Controlling dust at mine conveyor belt discharge points – International Mining

The design and function of belt cleaners have come a long way. In the past, belt cleaners were rigid, linear pieces of hardware made out of various materials from brick to plastic that earned the name “scrapers” or “wipers” because that is what they did. They had a low operational life, broke or cracked frequently and contributed significantly to belt wear, Todd Swinderman, President Emeritus, Martin Engineering, says.

Modern primary cleaners are usually mounted at the head pulley and made from engineered polyurethane. This specially formulated material is forgiving to the belt and splice, but still highly effective for dislodging cargo, according to Swinderman. Typically supported by mechanical or pneumatic tensioners, the designs require significantly less monitoring and maintenance of blade tension.

Some primary cleaner designs require no tensioning at all after initial installation. The single primary cleaner strips feature a matrix of tungsten carbide scrapers installed diagonally to form a three-dimensional curve around the head pulley and typically delivers up to four times the service life of urethane cleaners without ever needing re-tensioning, he claims.

As conveyor speeds and cargo volumes increase to meet production demands, secondary belt scrapers are often installed immediately after the belt leaves the head pulley to address dust and fines that escape the primary cleaner. Generally equipped with spring or air tensioners that easily adjust to fluctuations in the belt, secondary cleaners are particularly efficient for applications that produce wet, tacky or dusty carryback, Swinderman says.

Some innovative secondary cleaners take a different approach from the standard secondary cleaner. They feature independent 6-in (152 mm) wide blades with carbide tips set on a stainless steel assembly. Each tip is supported on spring-loaded arms at both ends with a wide range of motion that provides equal load pressure across each blade and requires less tensioning over its lifespan. This design absorbs obstructions, responds to belt fluctuations and is able to arc safely in the event of a belt rollback.

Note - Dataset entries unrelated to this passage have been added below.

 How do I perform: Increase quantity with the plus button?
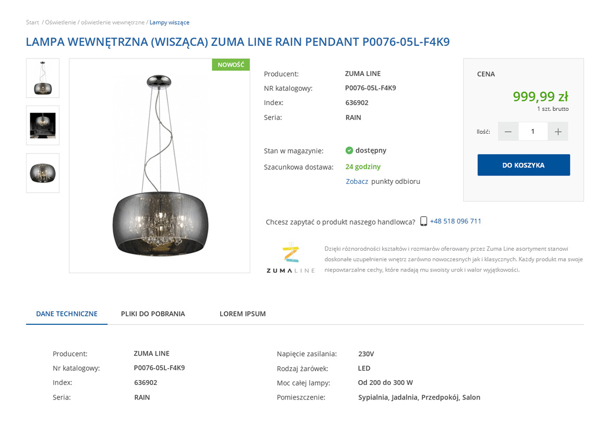[x=558, y=132]

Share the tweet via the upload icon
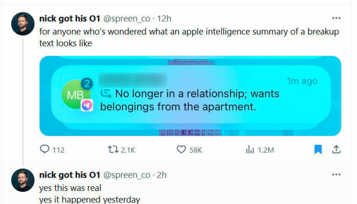pyautogui.click(x=336, y=150)
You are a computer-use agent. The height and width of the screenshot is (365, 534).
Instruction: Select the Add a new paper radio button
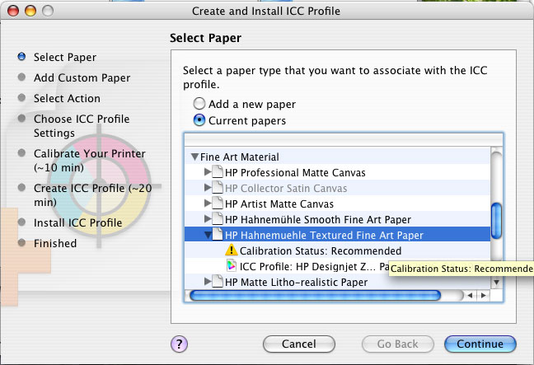pyautogui.click(x=199, y=104)
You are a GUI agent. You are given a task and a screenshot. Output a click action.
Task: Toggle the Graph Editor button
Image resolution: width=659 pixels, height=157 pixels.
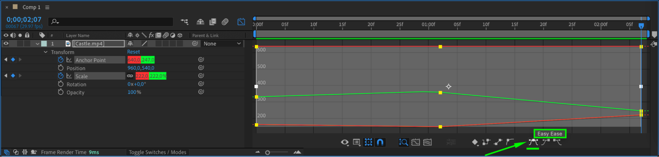click(x=241, y=22)
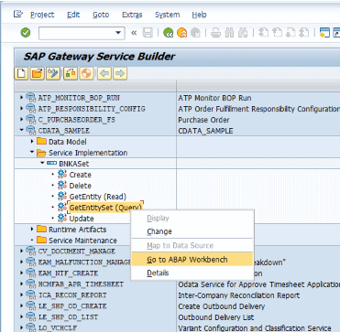The width and height of the screenshot is (340, 332).
Task: Click the Open Project folder icon
Action: (38, 74)
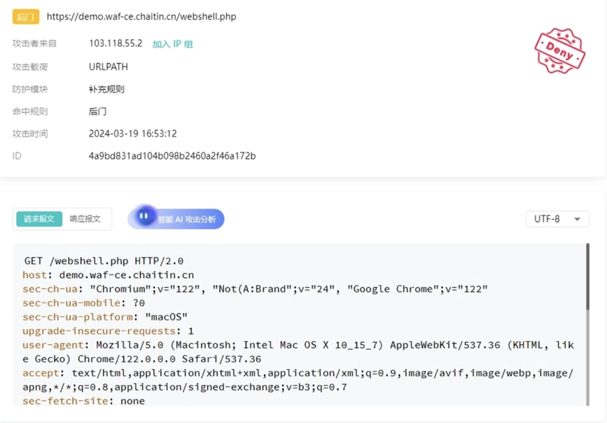
Task: Click the webshell.php URL at top
Action: [x=141, y=17]
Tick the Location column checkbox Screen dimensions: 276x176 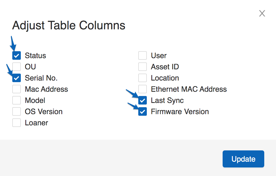point(143,78)
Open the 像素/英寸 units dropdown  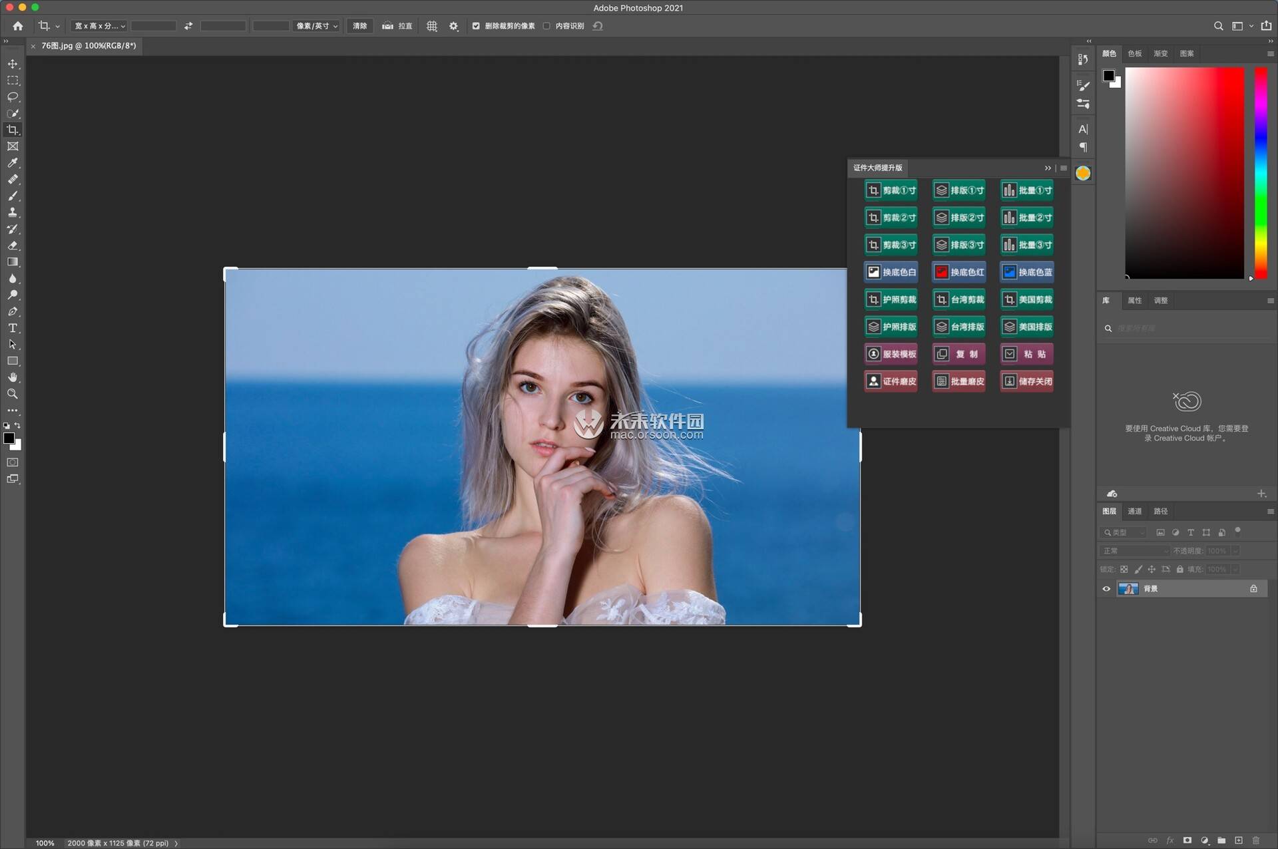point(317,26)
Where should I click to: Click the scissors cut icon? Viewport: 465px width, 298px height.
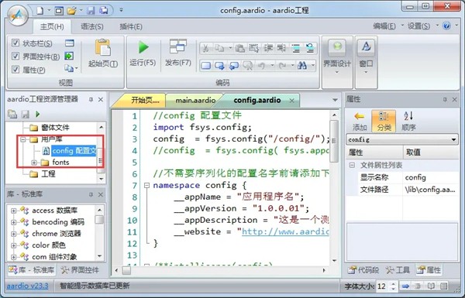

Innovations in both blade design and tensioner engineering have improved cleaning ability, increased equipment life, reduced the need for tensioning and blade changes, and decreased labour for maintenance and clean up. Along with lowering the cost of operation, the most noticeable change is less dust along the belt path and in work areas. This improves employee morale and retention and results in better compliance, Swinderman concludes.